To review the clinical presentation, evaluation, and management of 18 patients with geniculate ganglion hemangiomas seen at the House Clinic.
Retrospective case review.
Private neurotological tertiary referral center.
Eighteen patients with geniculate ganglion hemangiomas treated at the House Clinic between 1986 and 2008.
Observation or surgical intervention using the middle fossa or translabyrinthine craniotomy for decompression or excision of the hemangioma with or without facial nerve resection and grafting.
Postoperative facial function using the House-Brackmann grading system, postoperative audiograms and postoperative follow-up magnetic resonance imaging or computed tomographic scan of the temporal bone.
Approximately 13 patients (72%) were female subjects, and 5 (28%) were male subjects. Mean age was 54 years, and follow-up was 73 months. 17 (94%) of 18 patients presented with facial paresis or paralysis. Facial twitching was present in 10 (56%) of 18 cases. Four patients (22%) presented with hearing loss. Facial nerve function was House-Brackmann grade I/II in 7(38%), III/IV in 5 (28%), and V/VI in 6 (34%) patients, respectively. Approximately 13 patients (72%) underwent middle fossa craniotomy for excision or decompression of their hemangiomas, and 2 (11%) underwent translabyrinthine removal. The facial nerve was preserved in 11 (73%) of 15 patients and was excised and grafted in 4 (27%) of 15. Recovery to a House-Brackmann grade I/II was seen in 8 (72%) of 11 patients in whom the integrity of the facial nerve was preserved. In the surgical group, hearing remained stable in 64% of hearing preservation cases and worsened in 38%. Facial function remained stable in the nonsurgical group.

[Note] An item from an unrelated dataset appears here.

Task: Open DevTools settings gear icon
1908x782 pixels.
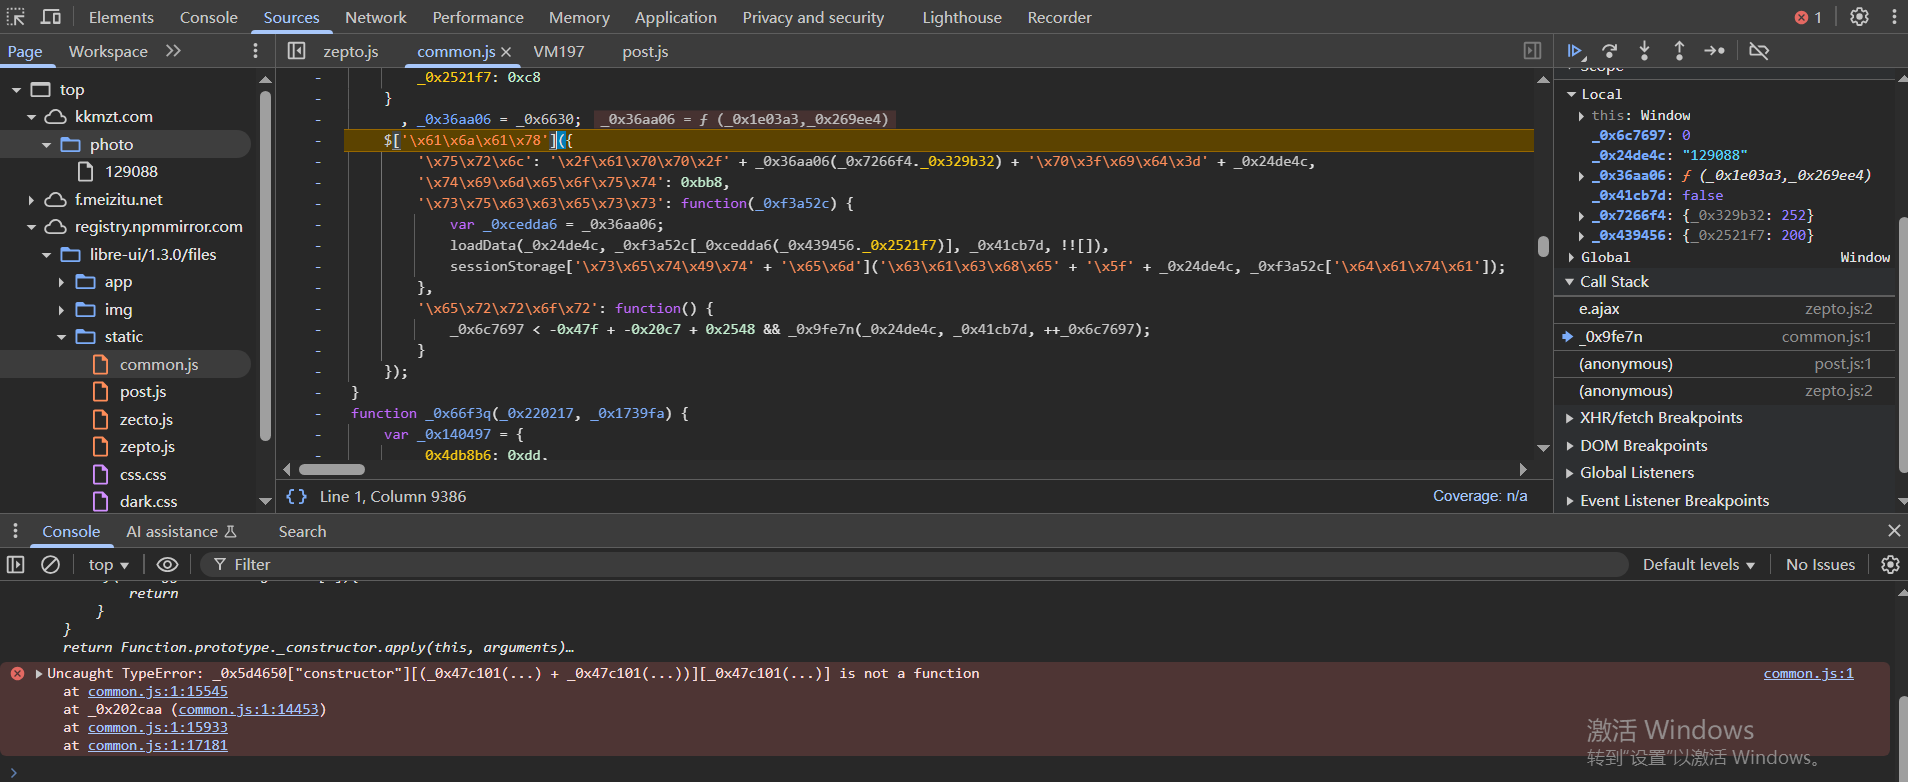Action: point(1859,17)
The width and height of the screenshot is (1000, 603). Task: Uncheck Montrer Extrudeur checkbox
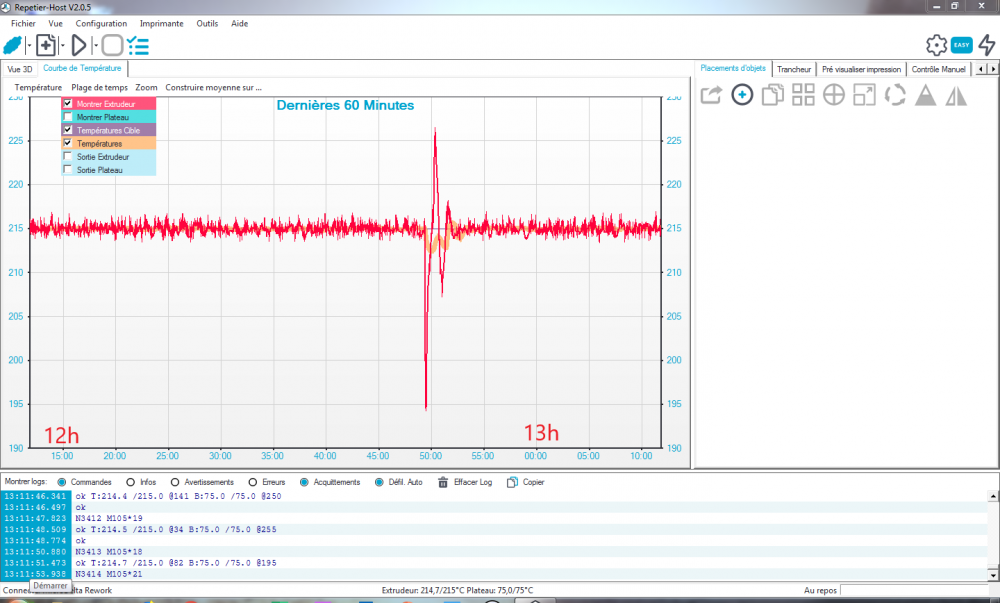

Geniculate ganglion hemangiomas are rare vascular malformations that produce facial paralysis despite their relative small size at presentation. When possible, excision with neural preservation yields better long-term facial function. Recurrences are rare.
回顾在 House 诊所就诊的 18 例膝状神经节血管瘤患者的临床表现、评估和治疗方法。
回顾性病例分析。
私人神经耳科三级转诊中心。
1986 年至 2008 年在 House 诊所接受治疗的 18 例膝状神经节血管瘤患者。
观察或采用中颅窝或经迷路颅底切开术进行减压或切除血管瘤,同时或不切除面神经并进行移植。
术后 House-Brackmann 分级系统评估的面神经功能,术后听力图以及术后颞骨磁共振成像或计算机断层扫描。
大约 13 例(72%)患者为女性,5 例(28%)为男性。平均年龄为 54 岁,随访时间为 73 个月。18 例患者中有 17 例(94%)表现为面瘫或面肌瘫痪。18 例中有 10 例(56%)存在面肌抽搐。4 例(22%)患者存在听力损失。术后面神经功能分别为 House-Brackmann Ⅰ/Ⅱ级 7 例(38%),Ⅲ/Ⅳ级 5 例(28%),Ⅴ/Ⅵ级 6 例(34%)。大约 13 例(72%)患者接受中颅窝颅底切开术切除或减压其血管瘤,2 例(11%)患者接受经迷路切除术。15 例患者中有 11 例(73%)面神经得以保留,4 例(27%)面神经被切除并移植。在保留面神经的 11 例患者中,有 8 例(72%)恢复至 House-Brackmann Ⅰ/Ⅱ级。在手术组中,听力保留病例中听力稳定占 64%,恶化占 38%。非手术组面神经功能稳定。
尽管膝状神经节血管瘤在出现时体积相对较小,但仍会引起面瘫,是一种罕见的血管畸形。在可能的情况下,切除并保留神经可获得更好的长期面神经功能。复发罕见。